Most organizations say that their invoice processing is more complex compared to two years ago, according to a recent survey by the Institute of Financial Operations (IFO). Worse, 48% of organizations surveyed by IFO expect that their invoice processing will become more complex over the next two years.
A number of factors are to blame for increasingly complex invoice processing:
- Receiving invoices from multiple submission channels
- Complex invoices
- High paper invoice volumes
- Operating in a shared services environment
- Remote approvers
- Multiple ERP integrations
- Multi-language support
- Multi-currency support
It is no wonder that 56.6% of accounts payable departments post less than 6 percent of their invoices straight-through (without human operator intervention), according to the Institute of Financial Management’s (IOFM’s) 2015 AP Technology Survey.

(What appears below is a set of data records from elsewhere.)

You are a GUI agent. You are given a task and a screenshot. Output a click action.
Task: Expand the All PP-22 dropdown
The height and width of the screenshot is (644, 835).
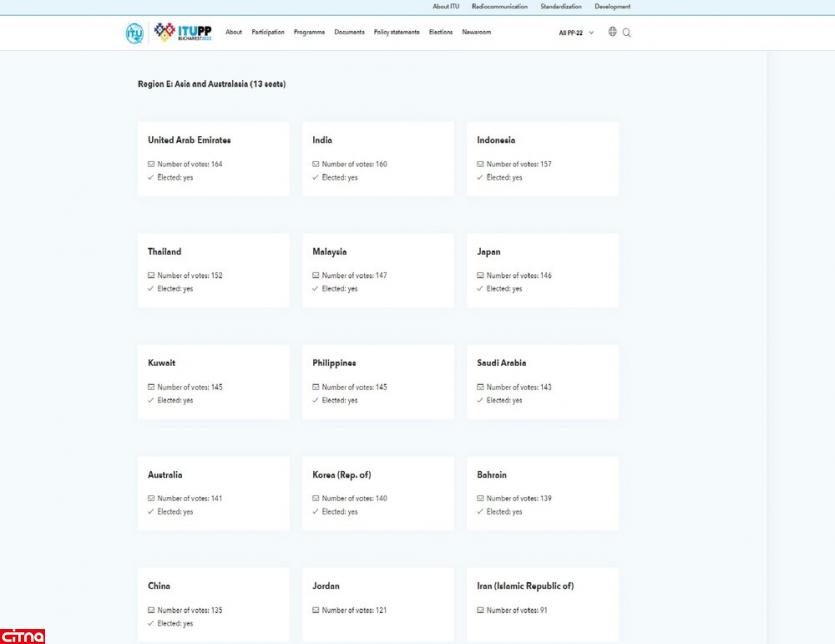click(576, 32)
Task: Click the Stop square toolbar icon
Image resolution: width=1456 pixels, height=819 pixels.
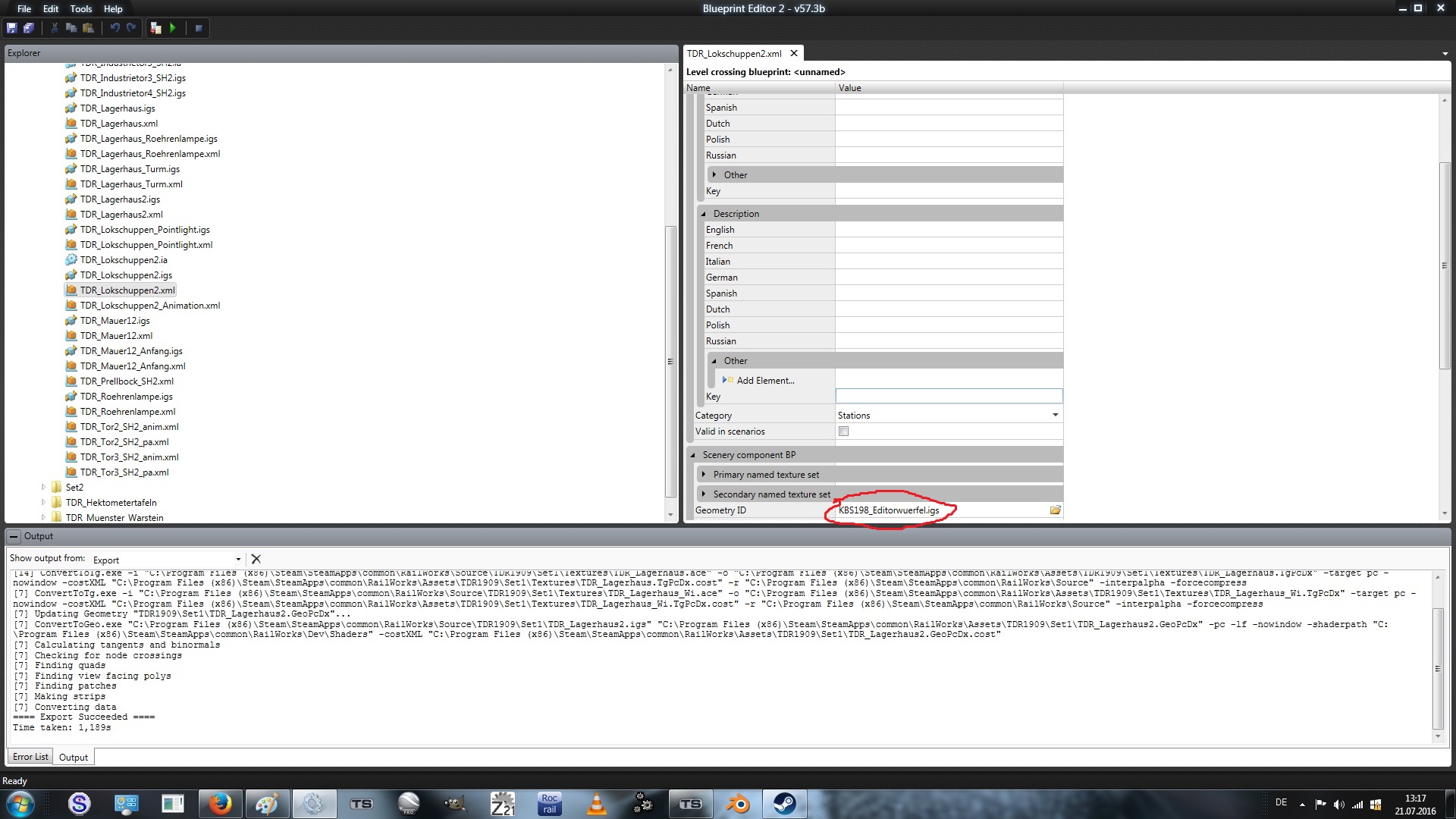Action: [x=199, y=28]
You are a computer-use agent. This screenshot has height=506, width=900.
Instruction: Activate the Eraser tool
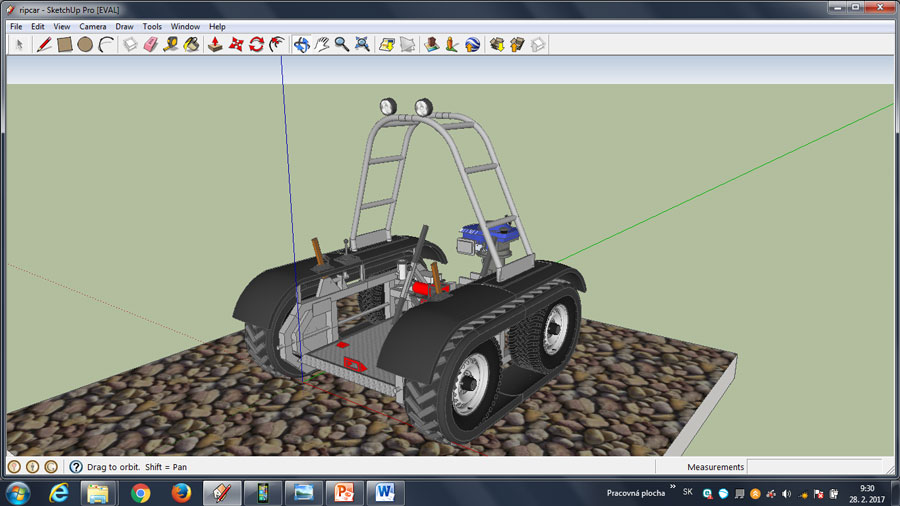(151, 44)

Electronic invoicing reduces invoice processing complexity in five ways:
- Organizations can receive invoices in any format, from any location.
- Invoice data is validated at the supplier’s end (earlier in the process than paper-centric invoice processing approaches), increasing first-pass match rates and reducing exceptions.
- Supplier, header and line-item data (such as amounts) from purchase order-based and non-purchase order based invoices is automatically extracted.
- Invoices are automatically matched with purchase orders and/or goods or services receipts.
- Invoices that require approval (such as non- purchase order-based invoices) or exceptions handling are automatically routed based on pre-defined workflows.
These are some of the reasons that 29% of organizations surveyed by AIIM in 2014 said they reduced their average cost to process an invoice by 50% as a result of automation.